### REQUIRED TASK
Reproduce the lines starting at the one containing "Image resolution: width=1366 pixels, height=768 pixels. At" and ending at the one containing "pos(413,240)", both included.

### MATERIAL SHOWN
--*--
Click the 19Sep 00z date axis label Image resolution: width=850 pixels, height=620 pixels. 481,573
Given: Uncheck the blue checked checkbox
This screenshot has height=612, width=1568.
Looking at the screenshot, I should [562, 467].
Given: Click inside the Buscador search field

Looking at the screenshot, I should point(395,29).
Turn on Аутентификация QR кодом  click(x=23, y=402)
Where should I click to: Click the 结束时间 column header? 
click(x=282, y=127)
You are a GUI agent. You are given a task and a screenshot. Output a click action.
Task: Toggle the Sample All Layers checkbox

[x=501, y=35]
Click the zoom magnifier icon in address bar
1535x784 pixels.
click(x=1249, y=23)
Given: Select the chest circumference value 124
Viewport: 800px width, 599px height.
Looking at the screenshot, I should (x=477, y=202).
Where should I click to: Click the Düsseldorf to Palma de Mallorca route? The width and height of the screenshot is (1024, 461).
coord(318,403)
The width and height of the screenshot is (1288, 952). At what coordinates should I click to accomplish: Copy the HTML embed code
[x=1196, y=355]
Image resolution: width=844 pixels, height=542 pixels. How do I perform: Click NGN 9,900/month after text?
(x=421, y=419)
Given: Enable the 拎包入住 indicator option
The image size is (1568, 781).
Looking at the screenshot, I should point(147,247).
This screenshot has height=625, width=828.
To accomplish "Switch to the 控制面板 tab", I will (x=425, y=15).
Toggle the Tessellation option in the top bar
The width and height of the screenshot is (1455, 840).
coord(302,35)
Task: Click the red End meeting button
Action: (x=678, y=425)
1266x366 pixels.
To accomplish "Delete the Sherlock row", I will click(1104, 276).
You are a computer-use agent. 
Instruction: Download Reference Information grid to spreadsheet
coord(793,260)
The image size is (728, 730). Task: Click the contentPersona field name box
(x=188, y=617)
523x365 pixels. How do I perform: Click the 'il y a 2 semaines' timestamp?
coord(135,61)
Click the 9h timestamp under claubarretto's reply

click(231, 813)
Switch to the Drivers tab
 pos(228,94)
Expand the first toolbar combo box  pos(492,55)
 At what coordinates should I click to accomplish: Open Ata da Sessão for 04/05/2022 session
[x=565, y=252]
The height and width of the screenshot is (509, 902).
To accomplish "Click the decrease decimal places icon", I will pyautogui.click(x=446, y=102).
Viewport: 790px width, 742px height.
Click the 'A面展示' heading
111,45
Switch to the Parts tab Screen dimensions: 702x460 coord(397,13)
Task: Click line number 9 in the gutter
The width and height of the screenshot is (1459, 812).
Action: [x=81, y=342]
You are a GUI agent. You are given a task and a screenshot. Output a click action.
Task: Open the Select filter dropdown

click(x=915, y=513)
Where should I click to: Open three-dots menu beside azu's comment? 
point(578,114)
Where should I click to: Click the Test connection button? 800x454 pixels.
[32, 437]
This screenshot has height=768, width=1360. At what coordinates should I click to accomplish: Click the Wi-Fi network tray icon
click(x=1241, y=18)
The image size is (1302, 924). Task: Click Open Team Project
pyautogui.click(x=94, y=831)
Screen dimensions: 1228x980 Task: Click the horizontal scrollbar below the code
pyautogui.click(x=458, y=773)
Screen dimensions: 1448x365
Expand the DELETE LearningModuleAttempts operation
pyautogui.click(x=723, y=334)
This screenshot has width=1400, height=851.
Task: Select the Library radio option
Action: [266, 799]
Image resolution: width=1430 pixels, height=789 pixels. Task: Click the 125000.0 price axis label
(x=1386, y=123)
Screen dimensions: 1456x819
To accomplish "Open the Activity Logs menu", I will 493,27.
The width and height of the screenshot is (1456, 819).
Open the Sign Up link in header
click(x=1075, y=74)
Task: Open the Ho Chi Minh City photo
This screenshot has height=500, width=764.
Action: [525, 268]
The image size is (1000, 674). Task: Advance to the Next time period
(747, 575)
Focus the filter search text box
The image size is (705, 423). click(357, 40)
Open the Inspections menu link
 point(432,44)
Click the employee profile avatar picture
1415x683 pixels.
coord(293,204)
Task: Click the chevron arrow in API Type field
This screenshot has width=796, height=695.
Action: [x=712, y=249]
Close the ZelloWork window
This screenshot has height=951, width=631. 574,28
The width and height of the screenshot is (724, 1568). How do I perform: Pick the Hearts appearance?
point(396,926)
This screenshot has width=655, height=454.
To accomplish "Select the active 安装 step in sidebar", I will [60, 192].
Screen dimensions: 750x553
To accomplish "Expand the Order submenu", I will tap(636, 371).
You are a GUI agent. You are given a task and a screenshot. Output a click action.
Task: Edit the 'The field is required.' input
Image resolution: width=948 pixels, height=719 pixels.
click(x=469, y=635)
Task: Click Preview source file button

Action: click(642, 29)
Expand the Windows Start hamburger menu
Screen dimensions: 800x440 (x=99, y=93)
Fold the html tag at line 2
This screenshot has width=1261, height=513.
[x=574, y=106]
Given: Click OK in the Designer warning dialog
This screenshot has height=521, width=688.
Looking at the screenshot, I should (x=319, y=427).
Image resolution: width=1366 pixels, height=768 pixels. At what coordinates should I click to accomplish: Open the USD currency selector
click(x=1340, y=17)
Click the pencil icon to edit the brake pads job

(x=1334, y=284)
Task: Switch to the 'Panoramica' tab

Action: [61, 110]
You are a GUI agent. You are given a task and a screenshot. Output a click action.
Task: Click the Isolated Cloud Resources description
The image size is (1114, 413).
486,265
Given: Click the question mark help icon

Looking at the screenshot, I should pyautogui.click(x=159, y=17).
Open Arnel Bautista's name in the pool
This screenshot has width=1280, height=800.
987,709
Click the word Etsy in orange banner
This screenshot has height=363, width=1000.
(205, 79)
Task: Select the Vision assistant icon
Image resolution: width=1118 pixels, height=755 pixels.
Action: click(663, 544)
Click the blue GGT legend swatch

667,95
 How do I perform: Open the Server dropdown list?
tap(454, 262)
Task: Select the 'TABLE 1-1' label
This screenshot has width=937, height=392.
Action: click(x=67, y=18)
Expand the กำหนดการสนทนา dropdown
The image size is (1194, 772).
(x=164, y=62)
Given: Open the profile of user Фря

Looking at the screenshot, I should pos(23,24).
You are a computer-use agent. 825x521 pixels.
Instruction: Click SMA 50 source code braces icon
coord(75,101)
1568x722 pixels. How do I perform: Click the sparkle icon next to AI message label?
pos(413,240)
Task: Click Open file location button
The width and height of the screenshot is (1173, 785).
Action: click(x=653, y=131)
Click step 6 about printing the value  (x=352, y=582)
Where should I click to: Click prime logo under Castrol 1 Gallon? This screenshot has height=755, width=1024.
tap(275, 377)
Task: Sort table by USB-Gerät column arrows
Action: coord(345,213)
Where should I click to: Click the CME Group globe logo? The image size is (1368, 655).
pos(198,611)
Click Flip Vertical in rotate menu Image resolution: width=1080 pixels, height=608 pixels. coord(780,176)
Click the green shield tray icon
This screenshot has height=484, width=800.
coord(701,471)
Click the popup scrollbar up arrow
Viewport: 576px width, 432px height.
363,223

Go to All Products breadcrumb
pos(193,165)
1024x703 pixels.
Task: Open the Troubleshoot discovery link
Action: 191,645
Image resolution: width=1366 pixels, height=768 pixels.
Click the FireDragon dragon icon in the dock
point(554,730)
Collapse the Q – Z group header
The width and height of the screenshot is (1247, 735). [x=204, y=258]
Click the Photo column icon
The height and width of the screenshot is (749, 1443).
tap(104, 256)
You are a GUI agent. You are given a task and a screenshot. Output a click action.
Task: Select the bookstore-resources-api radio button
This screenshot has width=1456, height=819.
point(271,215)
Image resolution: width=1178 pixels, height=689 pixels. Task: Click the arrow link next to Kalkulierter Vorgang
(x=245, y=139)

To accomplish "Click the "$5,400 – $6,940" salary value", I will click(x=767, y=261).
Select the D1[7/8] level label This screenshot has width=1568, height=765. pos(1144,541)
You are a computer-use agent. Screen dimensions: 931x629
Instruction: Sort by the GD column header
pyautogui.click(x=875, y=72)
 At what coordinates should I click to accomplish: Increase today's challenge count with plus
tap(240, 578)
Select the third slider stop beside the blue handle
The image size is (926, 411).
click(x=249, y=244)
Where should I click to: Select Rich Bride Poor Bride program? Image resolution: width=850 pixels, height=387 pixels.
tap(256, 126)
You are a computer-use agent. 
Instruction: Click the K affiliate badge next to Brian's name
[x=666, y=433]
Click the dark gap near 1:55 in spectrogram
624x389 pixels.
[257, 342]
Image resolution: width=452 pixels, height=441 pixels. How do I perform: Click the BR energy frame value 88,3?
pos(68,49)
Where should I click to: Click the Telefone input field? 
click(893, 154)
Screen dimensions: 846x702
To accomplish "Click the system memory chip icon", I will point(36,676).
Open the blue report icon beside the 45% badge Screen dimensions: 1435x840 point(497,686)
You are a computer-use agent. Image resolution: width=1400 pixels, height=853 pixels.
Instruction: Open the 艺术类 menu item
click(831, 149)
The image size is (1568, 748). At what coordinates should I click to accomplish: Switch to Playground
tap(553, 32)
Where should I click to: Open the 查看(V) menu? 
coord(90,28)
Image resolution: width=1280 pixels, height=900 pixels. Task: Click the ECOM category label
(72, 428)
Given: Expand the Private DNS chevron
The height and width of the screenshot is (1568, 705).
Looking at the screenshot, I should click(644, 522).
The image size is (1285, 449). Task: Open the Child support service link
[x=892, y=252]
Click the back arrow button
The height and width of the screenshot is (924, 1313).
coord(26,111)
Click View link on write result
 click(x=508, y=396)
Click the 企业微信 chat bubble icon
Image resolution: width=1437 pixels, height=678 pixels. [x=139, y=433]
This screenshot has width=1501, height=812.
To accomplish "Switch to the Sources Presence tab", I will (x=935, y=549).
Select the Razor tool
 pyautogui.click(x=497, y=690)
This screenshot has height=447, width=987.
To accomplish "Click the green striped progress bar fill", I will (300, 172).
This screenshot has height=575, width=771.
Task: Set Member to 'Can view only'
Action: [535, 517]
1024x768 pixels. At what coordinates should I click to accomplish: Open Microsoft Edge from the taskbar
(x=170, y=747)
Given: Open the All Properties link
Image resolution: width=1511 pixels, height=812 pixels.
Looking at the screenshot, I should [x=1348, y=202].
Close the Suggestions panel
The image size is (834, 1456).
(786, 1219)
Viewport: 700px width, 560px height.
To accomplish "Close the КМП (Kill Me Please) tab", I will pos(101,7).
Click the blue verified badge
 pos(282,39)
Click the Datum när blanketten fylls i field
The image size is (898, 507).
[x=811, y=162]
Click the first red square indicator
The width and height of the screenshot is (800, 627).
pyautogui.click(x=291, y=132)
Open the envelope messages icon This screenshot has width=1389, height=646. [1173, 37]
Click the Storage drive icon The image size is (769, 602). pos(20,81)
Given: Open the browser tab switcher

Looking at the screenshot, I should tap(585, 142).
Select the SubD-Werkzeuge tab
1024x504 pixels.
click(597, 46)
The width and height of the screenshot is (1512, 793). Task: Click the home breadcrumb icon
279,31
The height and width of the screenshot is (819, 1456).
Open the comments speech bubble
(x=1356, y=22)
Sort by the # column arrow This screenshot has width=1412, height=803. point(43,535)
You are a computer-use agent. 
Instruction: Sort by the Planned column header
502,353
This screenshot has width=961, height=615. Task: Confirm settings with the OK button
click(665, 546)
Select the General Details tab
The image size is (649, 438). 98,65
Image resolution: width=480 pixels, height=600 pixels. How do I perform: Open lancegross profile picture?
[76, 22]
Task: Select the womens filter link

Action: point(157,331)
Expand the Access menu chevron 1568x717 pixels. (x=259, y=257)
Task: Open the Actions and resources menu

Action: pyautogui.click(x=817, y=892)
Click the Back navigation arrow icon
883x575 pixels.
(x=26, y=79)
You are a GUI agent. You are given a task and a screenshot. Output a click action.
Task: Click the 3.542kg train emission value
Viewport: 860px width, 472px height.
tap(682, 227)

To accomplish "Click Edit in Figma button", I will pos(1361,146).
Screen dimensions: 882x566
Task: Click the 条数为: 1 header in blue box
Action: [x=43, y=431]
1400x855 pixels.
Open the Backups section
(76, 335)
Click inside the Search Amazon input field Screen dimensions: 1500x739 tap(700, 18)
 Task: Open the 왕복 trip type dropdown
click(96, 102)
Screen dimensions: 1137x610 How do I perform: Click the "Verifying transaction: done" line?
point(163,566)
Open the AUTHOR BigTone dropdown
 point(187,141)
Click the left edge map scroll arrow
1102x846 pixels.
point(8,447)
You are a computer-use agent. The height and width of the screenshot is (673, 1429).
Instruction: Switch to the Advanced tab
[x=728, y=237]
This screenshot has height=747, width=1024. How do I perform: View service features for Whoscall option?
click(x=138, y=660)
--*--
### EXERCISE RESPONSE
Image resolution: width=1366 pixels, height=768 pixels. At what coordinates should I click to accomplish: Open the USD currency selector
click(x=1340, y=17)
Click the pencil icon to edit the brake pads job

(x=1334, y=284)
Task: Switch to the 'Panoramica' tab

Action: [61, 110]
You are a GUI agent. You are given a task and a screenshot. Output a click action.
Task: Click the Isolated Cloud Resources description
The image size is (1114, 413).
486,265
Given: Click the question mark help icon

Looking at the screenshot, I should pyautogui.click(x=159, y=17).
Open Arnel Bautista's name in the pool
This screenshot has width=1280, height=800.
987,709
Click the word Etsy in orange banner
This screenshot has height=363, width=1000.
(205, 79)
Task: Select the Vision assistant icon
Image resolution: width=1118 pixels, height=755 pixels.
Action: click(663, 544)
Click the blue GGT legend swatch

667,95
 How do I perform: Open the Server dropdown list?
tap(454, 262)
Task: Select the 'TABLE 1-1' label
This screenshot has width=937, height=392.
Action: click(x=67, y=18)
Expand the กำหนดการสนทนา dropdown
The image size is (1194, 772).
(x=164, y=62)
Given: Open the profile of user Фря

Looking at the screenshot, I should pos(23,24).
You are a computer-use agent. 825x521 pixels.
Instruction: Click SMA 50 source code braces icon
coord(75,101)
1568x722 pixels. How do I perform: Click the sparkle icon next to AI message label?
pos(413,240)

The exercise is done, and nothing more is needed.